Citus – Exploration and Evaluation
The Fellowship
One of the cool things we do here at Enova is the “Fellowship.” It’s a chance for people to pitch ideas on exploring new technologies that could benefit Enova and our customers. If the pitch is successful, the goal of the fellowship is to deliver a proof-of-concept at the end of four weeks. During my Fellowship I investigated whether Citus can provide performance and scalability benefits for Real-time Reporting Analytics here.
What is Citus?
- PostgreSQL extension (requires 9.5 or later)
- Turns a single database into a distributed database
- Enables sharding by distributing data across separate physical database servers
- Supports parallel queries
How does Citus work?
Citus has a master and worker nodes configuration, wherein the former stores metadata and has its custom distributed query planner, and the latter store shards. The application is unaware about this setup and all queries are directed inherently at the master.
Citus parallelizes incoming queries by breaking it into multiple fragment queries, which run in parallel on worker shards. This allows Citus to utilize the processing power of all the nodes in the cluster and also of individual cores on each node for each query. Due to this parallelization, performance is cumulative of computing power of all the cores in the cluster leading to a dramatic increase in query times compared to traditional PostgreSQL on a single server.
Benefits
- Easy Setup: download open-source extension from PGXN and install
- No Cost: Community edition
- Simple interface with predefined commands
- Runs Anywhere: Cloud (I tested this on AWS multi-node setup) or on-premise
Limitations
There are substantial issues, even with Citus (v5.0) that cannot be overlooked if we were to deploy Citus in production. Work-arounds do exist for some of these, but they’re not ideal for our use cases. Note: Citus does have a new v6.0 but it requires an upgrade to PostgreSQL 9.6.

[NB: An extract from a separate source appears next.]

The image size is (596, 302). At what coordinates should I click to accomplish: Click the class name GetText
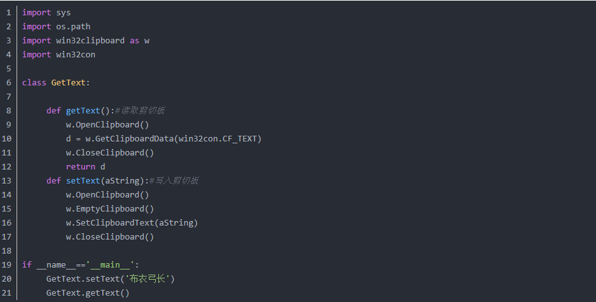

Here are some of the drawbacks of V5.0:
- No support for these standard PostgreSQL features:
- Serial Primary Keys
- Triggers (work-around: create update-able view on the table)
- Sub-queries in the WHERE clause (IN/NOT IN, EXISTS/NOT EXISTS)
- SELECT DISTINCT
- Foreign Keys (fix released in Citus 6.0 but compatible only with Postgres9.6)
- CTEs (work-around: TEMP tables)
- Window Functions
- Set Operations
- For INSERTs:
- INSERT INTO .. SELECT ..
- Must specify distribution column (most of our tables have serial Primary Keys)
- Distribution Key issues:
- Primary Key must be the Distribution Key for each table.
- No support for partitioning on multiple columns (work-around: create a composite type and partition on it)
- Join Issues:
- Joins not possible between a regular and distributed table (work-around: replicate regular table to a single shard on every worker and push the join query down to the workers. This table must be defined as a ‘reference table’ and set citus.shard_replication_factor to the current number of worker nodes)
- Outer Joins must Join on the same partition key and underlying tables must have same number of shards
- Miscellaneous Issues:
- Update/Delete must target one shard
- Re-balancing shards feature is available only on Citus Enterprise
Performance Evaluation
Setup: A test Citus AWS cluster was setup by Grant Evans with one master and three worker nodes having PostgreSQL 9.5, Linux v3.13.0-92-generic x86_64 (Ubuntu 4.8.4), CPU count=1 and 1GB RAM.
Case 1:
After reviewing some existing functionality, the first experiment involved a long-running query (runtime:~9.75min) on our existing PostgreSQL database. Using Citus and appropriately sharding certain large tables of 19M rows, 2.6B rows, and 3.5M rows, some performance gain was measured.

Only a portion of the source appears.